What you will do:
From the line below that contains "This screenshot has height=514, width=900." to the line that contains "Open 黃金礦業ETF-VanEck name", repeat every line exactly, both ends included, and nothing else.

Dataset:
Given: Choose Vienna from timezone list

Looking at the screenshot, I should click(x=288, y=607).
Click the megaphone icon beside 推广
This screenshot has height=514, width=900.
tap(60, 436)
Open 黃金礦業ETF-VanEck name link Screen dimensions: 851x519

* * *

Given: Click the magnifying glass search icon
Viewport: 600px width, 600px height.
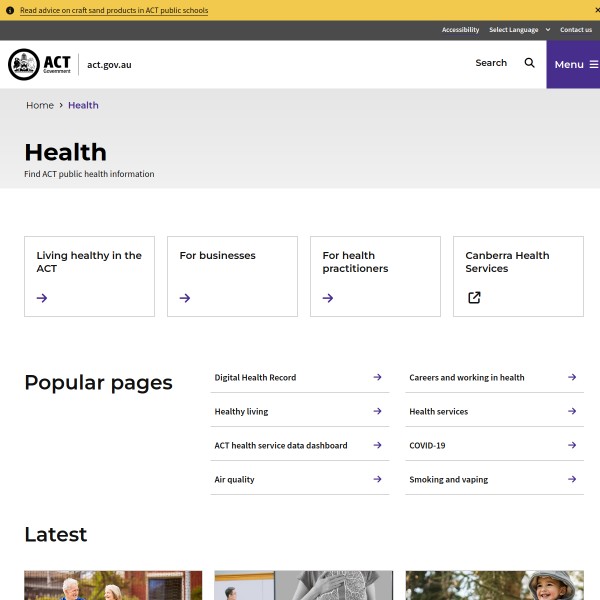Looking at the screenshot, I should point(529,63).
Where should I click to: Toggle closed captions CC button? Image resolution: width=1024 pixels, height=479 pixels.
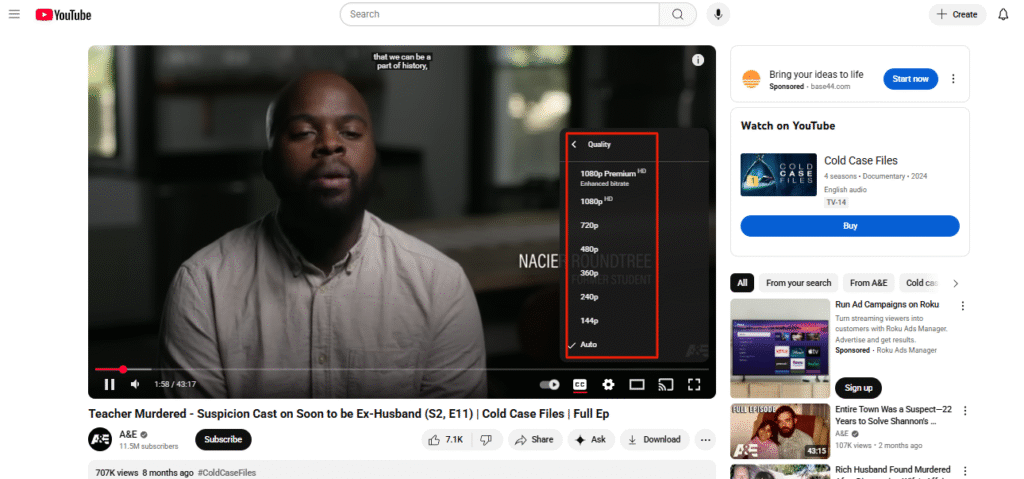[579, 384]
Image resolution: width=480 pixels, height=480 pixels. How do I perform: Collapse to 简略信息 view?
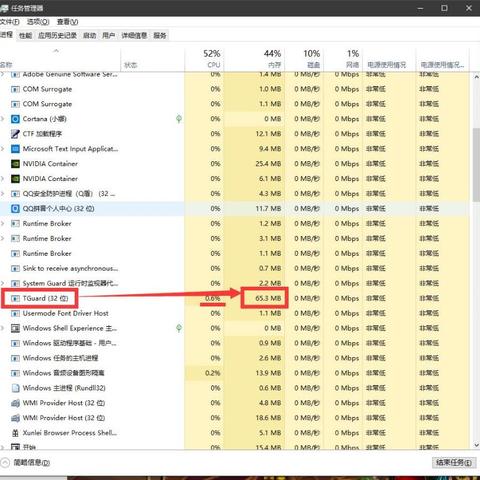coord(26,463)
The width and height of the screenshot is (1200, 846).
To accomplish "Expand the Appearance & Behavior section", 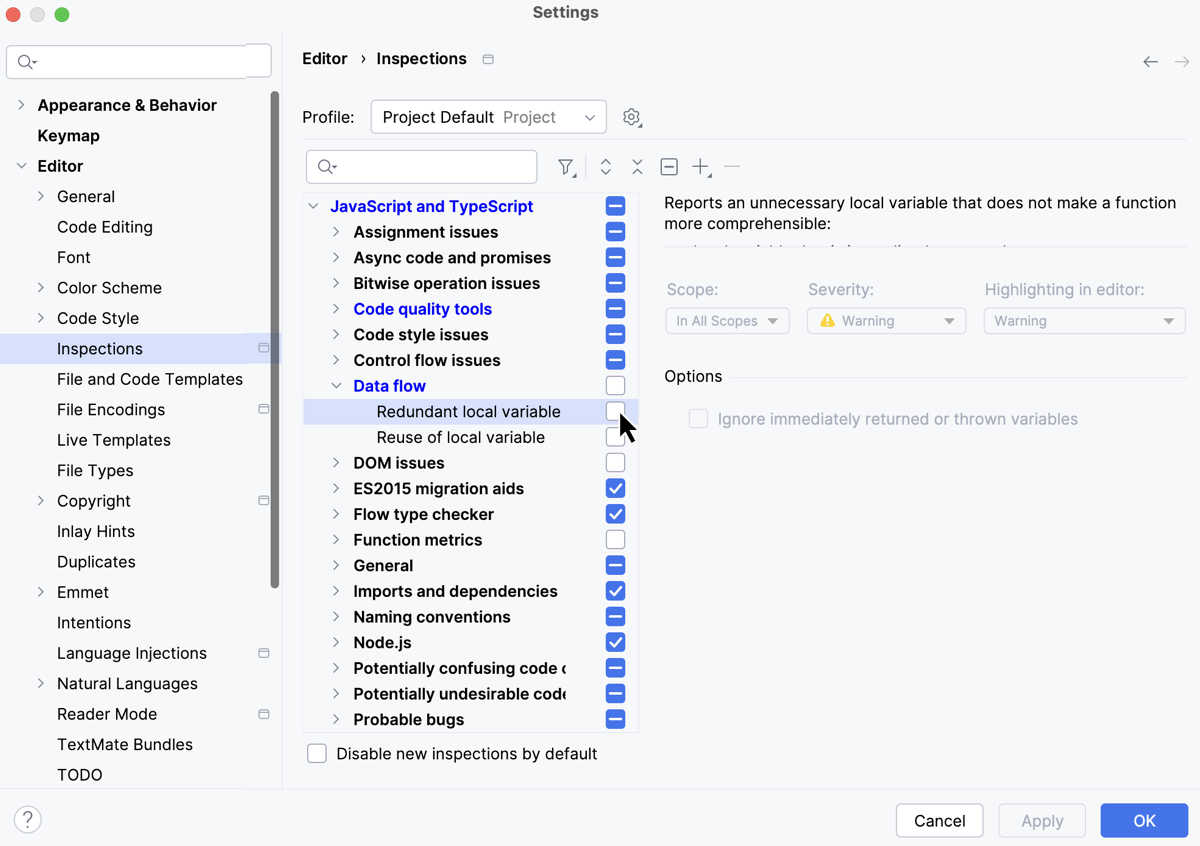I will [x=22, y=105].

Written reply:
This screenshot has height=514, width=900.
tap(60, 436)
Open 黃金礦業ETF-VanEck name link Screen dimensions: 851x519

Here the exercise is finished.